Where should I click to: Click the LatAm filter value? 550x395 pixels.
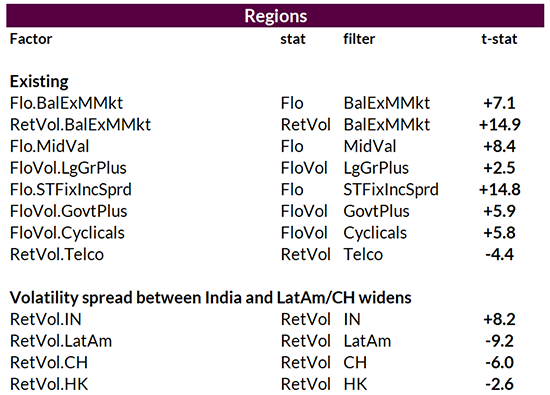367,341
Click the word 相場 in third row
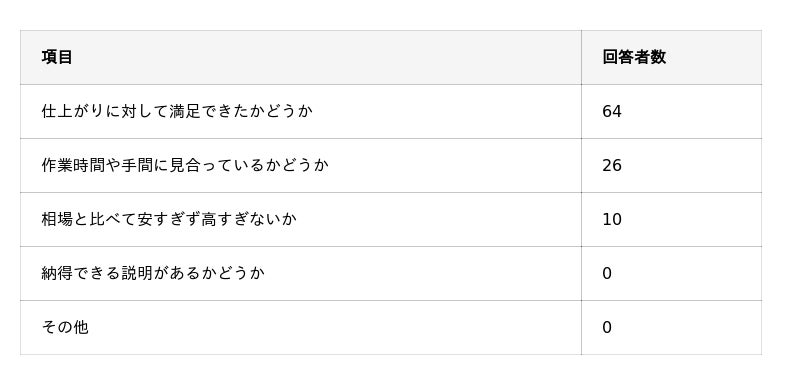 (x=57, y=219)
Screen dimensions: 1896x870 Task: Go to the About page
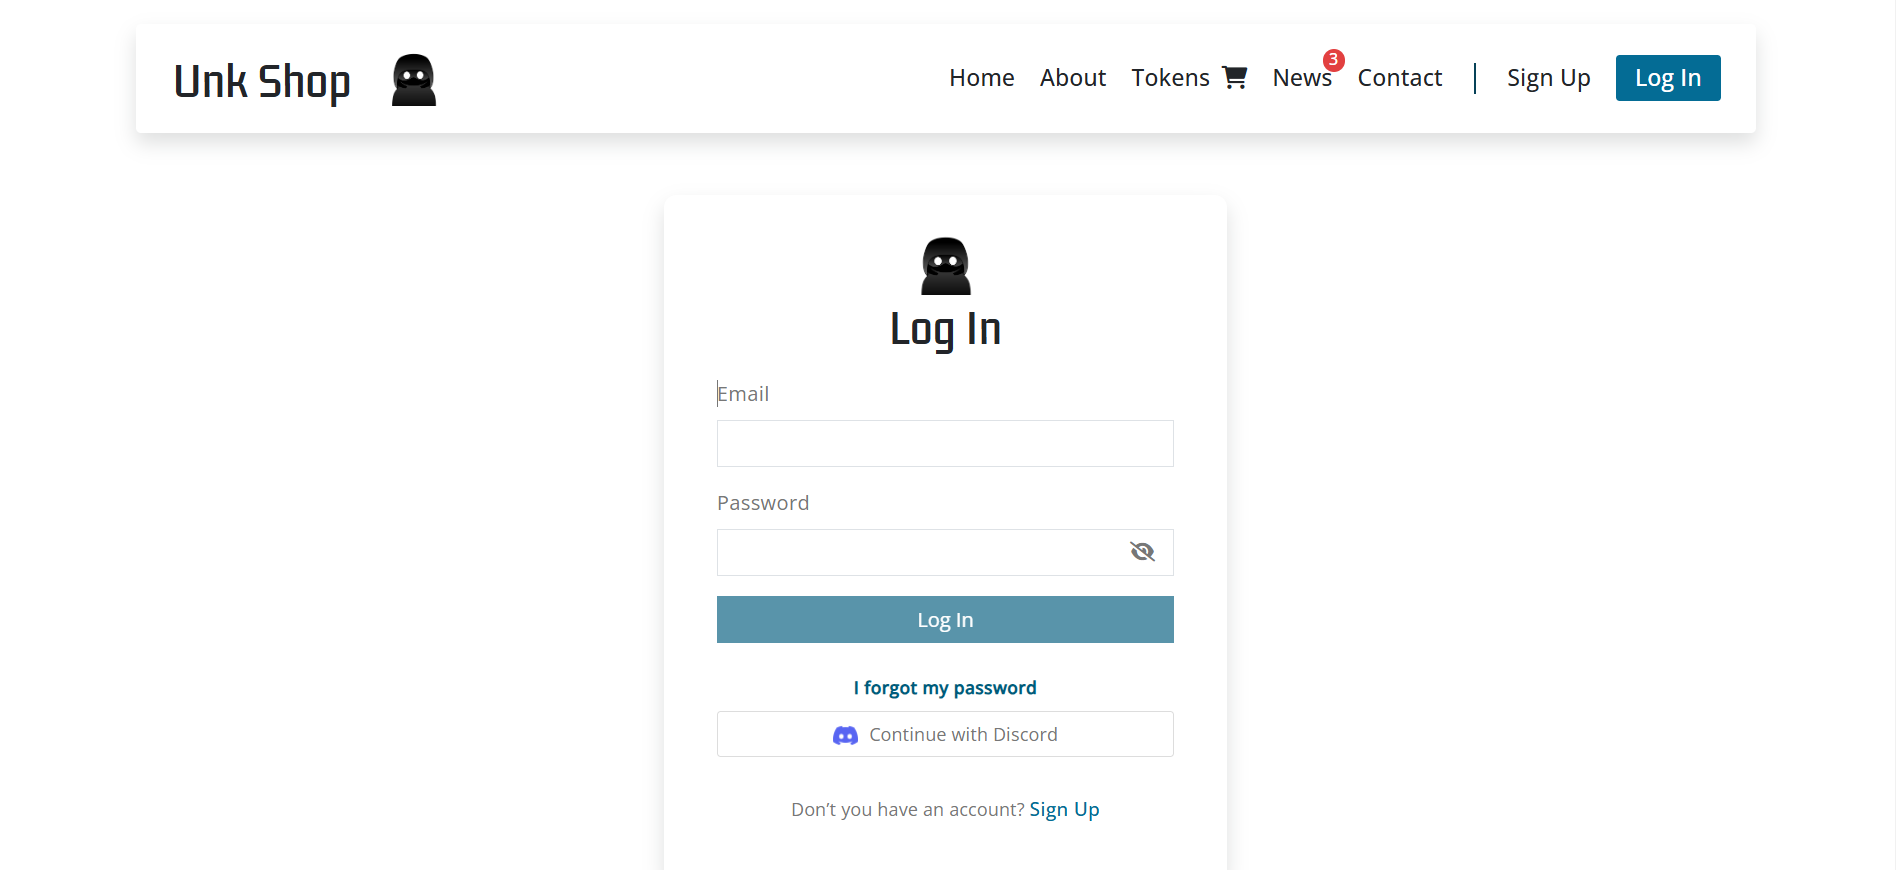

PROBLEM DESCRIPTION | For each entry above, write it out again exactly but leave out any picture.

TASK OUTPUT |
Where should I click to: Click the LatAm filter value? 550x395 pixels.
367,341
Click the word 相場 in third row
 (x=57, y=219)
Screen dimensions: 1896x870 Task: Go to the About page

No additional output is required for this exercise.